▶ [Passage provided]:

-- begin --

Shishmaref youth Esau Sinnok

Two Western Alaskans spoke out about climate change yesterday as part of a group of 16 young people currently suing the State of Alaska. The case, Sinnok vs. Alaska, was brought before the Alaska Supreme Court as the justices decide whether or not to allow the lawsuit to move forward.

Andrew Welle and Brad De Noble are attorneys representing the youth. De Noble says their argument is that the state’s energy policy, promoting the development of fossil fuels, violates the young Alaskans’ constitutional rights.

“In today’s climate crisis, it is important now more than ever, it is imperative that our courts judge our state’s policies that are causing our state to burn up, causing our waters to overheat, causing our salmon to die, causing our property and our homes to be destroyed and even wiping out entire villages”

The State of Alaska, represented by Assistant Attorney General Anna Jay, would like to see this climate change lawsuit dismissed.

During a press conference yesterday, after the Alaska Supreme Court heard oral arguments in this case, Summer Sagoonick of Unalakleet described the challenges her community faces, due to a changing climate, as they now travel two-to-three hundred miles in search of caribou.

“For the past few years we have been experiencing short and rainy winters. The snow melted early, the river never froze over completely, and this made it dangerous to travel by snowmachine. Growing up I heard stories about how people would travel about a half mile to catch a caribou, but because of climate change we have to travel about a five-day trip, considering if you could travel under the conditions of the melting snow. Subsistence is my life. I am Inupiaq and I am proud”

-- end --

▶ [Dataset extract]:

-- begin --

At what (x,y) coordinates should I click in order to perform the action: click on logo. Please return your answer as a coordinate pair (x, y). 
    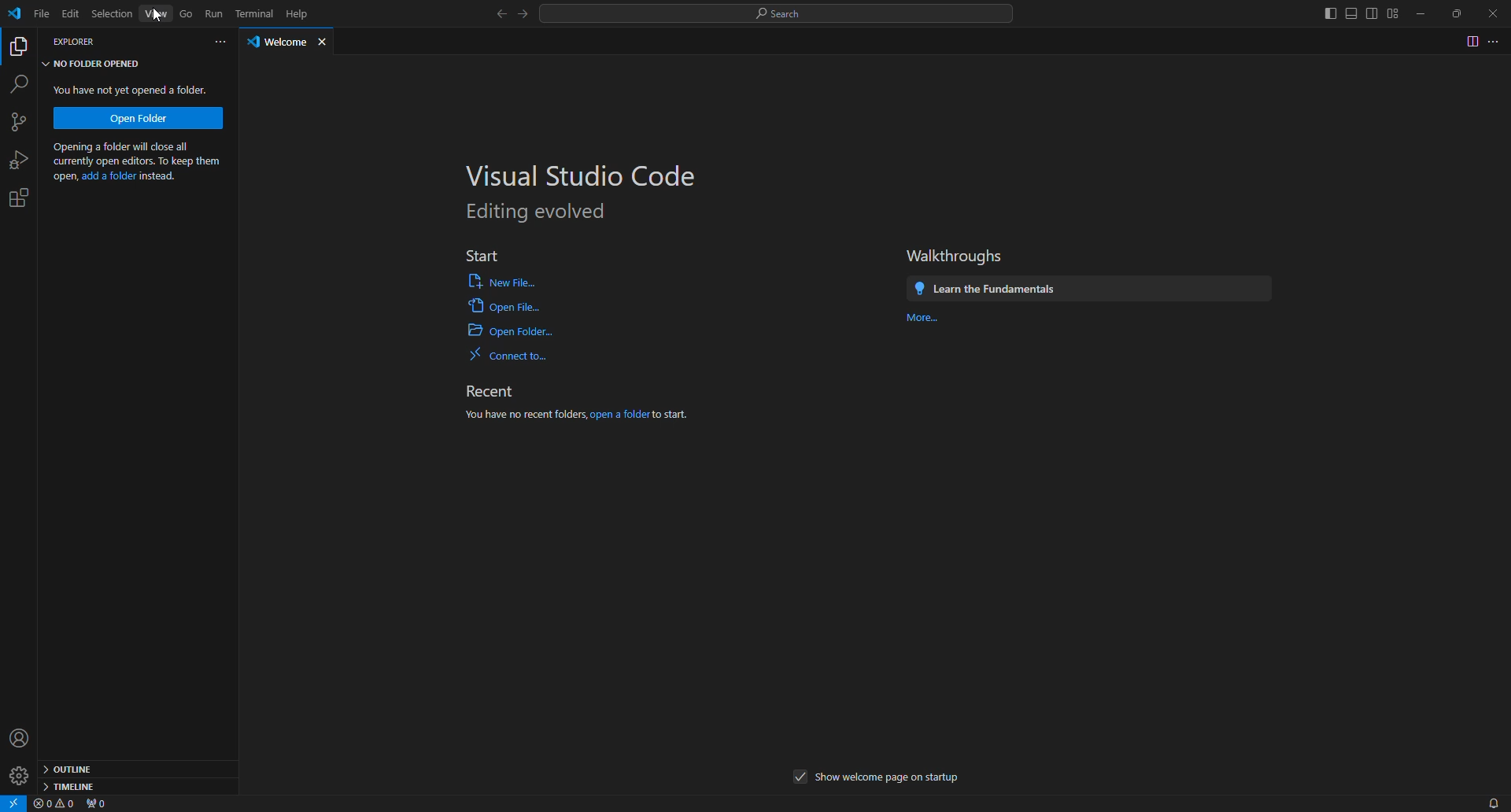
    Looking at the image, I should click on (17, 15).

-- end --

▶ [Exercise goal]: Pick up the news piece about the Sinnok vs. Alaska climate lawsuit after its last sentence and keep writing it. The material plays no part here.

▶ [In response]:
After Sagoonick was done, lead plaintiff for the case, Esau Sinnok of Shishmaref stepped up to the mic. Donning a seal-skin bowtie, Sinnok shared how he is affected by climate change on a daily basis.

“The very thought of losing your home because rising sea level, storm surges, and flooding is causing the island to erode, the one and only place that I get to call home… it is a really scary thought that my future generations of Shishmaref people will not be able to live on the island anymore”

And Sinnok ended his comments by sharing a poem called: Why I Am Here, which he wrote during the court proceedings earlier yesterday afternoon.

“The seals, the walrus, the whales, the land, the sea, my home. A millennia of history told and untold. The laughing, the crying, the community is what I’m here for. We protect the animals because they give their lives for us to continue the lifestyle my ancestors have lived. .I am here today because the seals, walrus, whales, land, sea, my home, cannot speak English”

Alaska Supreme Court justices must now decide if they agree with the group of 16 youth or the state in this matter.

It is unknown when the court will make a decision on this lawsuit.